Created 07-16-2016 03:34 AM
Hi Team, We are going to deploy HDP 2.3.4 for Big Env setup Can Some one
Please explain me the architecture of Edge node in hadoop .
I am able to find only the definition on the internet. I have some queries
1)What is edge node?
2) when and why do we need it ?
3) does every production cluster contain this edge node?
4) Does the edge node a part of the cluster (What advantages do we have if it is inside the cluster . Does it store any blocks of data in hdfs. any performance improvement?
5)Should the edge node be outside the cluster .
6) Please refer any docs where i can know about it. Preferably Hortonworks docs
Created 07-16-2016 04:01 AM
1. Edge nodes are the interface between the Hadoop cluster and the outside network.
2. They’re also often used as staging areas for data being transferred into the Hadoop cluster. As such, Oozie, Pig, Sqoop, and management tools such as Hue and Ambari run well there.

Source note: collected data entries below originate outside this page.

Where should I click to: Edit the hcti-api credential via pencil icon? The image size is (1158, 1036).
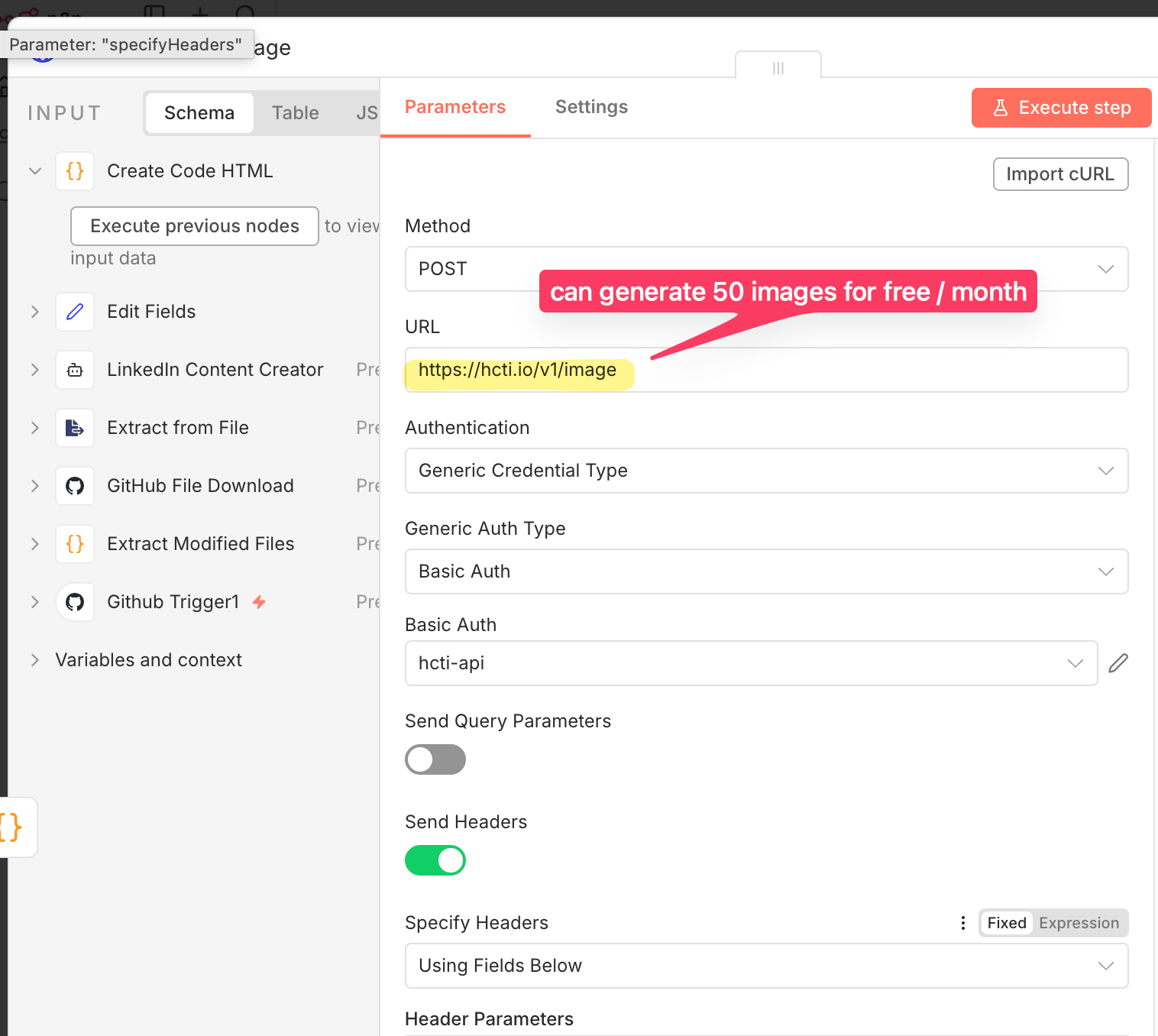[1118, 663]
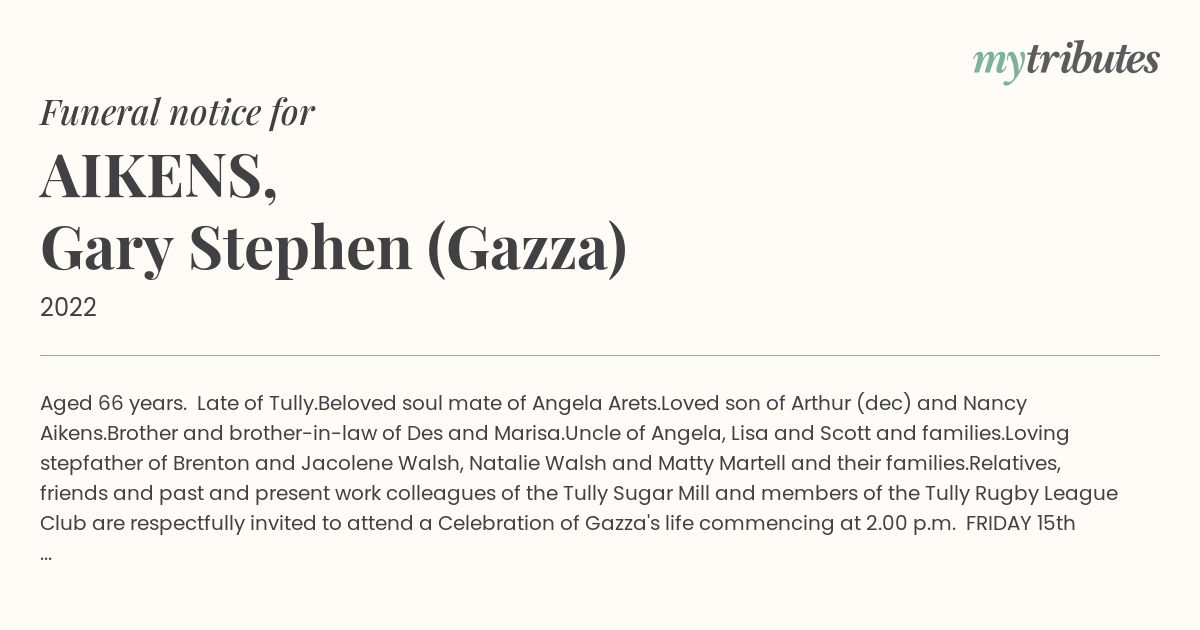Click the mytributes logo
The width and height of the screenshot is (1200, 630).
click(x=1066, y=62)
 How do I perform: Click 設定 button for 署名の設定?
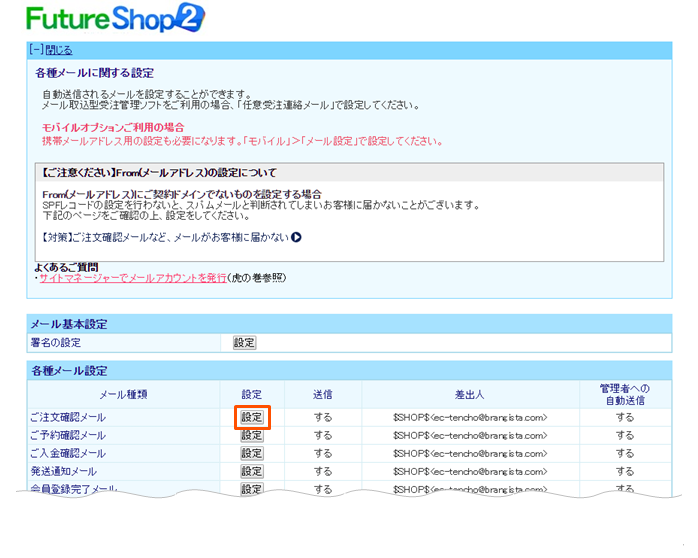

3. Yes, it's always better.
4. Yes, it doesn't store any hdfs data, it used for accessing cluster and processing/accessing the data.
5. Yes, it's always better to be outside of secured VLAN.
Link might help you more.
Created 07-16-2016 04:01 AM
1. Edge nodes are the interface between the Hadoop cluster and the outside network.
2. They’re also often used as staging areas for data being transferred into the Hadoop cluster. As such, Oozie, Pig, Sqoop, and management tools such as Hue and Ambari run well there.
3. Yes, it's always better.
4. Yes, it doesn't store any hdfs data, it used for accessing cluster and processing/accessing the data.
5. Yes, it's always better to be outside of secured VLAN.
Link might help you more.
Created 07-19-2016 05:55 AM
@Sbandaru:
i researched over this more deeply and conclusion is , we don't need edge node
thanks for your inputs
Created 03-15-2017 01:59 AM
If your application has direct access to the Hadoop cluster, then that application server is your "edge" node. However, the fact that you don't need it in your special case, it does not mean is not a good practice because they are in the same network. That is not the explanation. @SBandaru explanation is valid and a best practice for those cases he mentioned.
Created 03-14-2017 05:37 PM
It is recommended to place data transfer utilities like Sqoop on anything but an edge node, as the high data transfer volumes could risk the ability of Hadoop services on the same node to communicate. It is also recommended to minimize the deployment of administrative tools on master and slave nodes to ensure that critical Hadoop services like the NameNode have as little competition for resources as possible.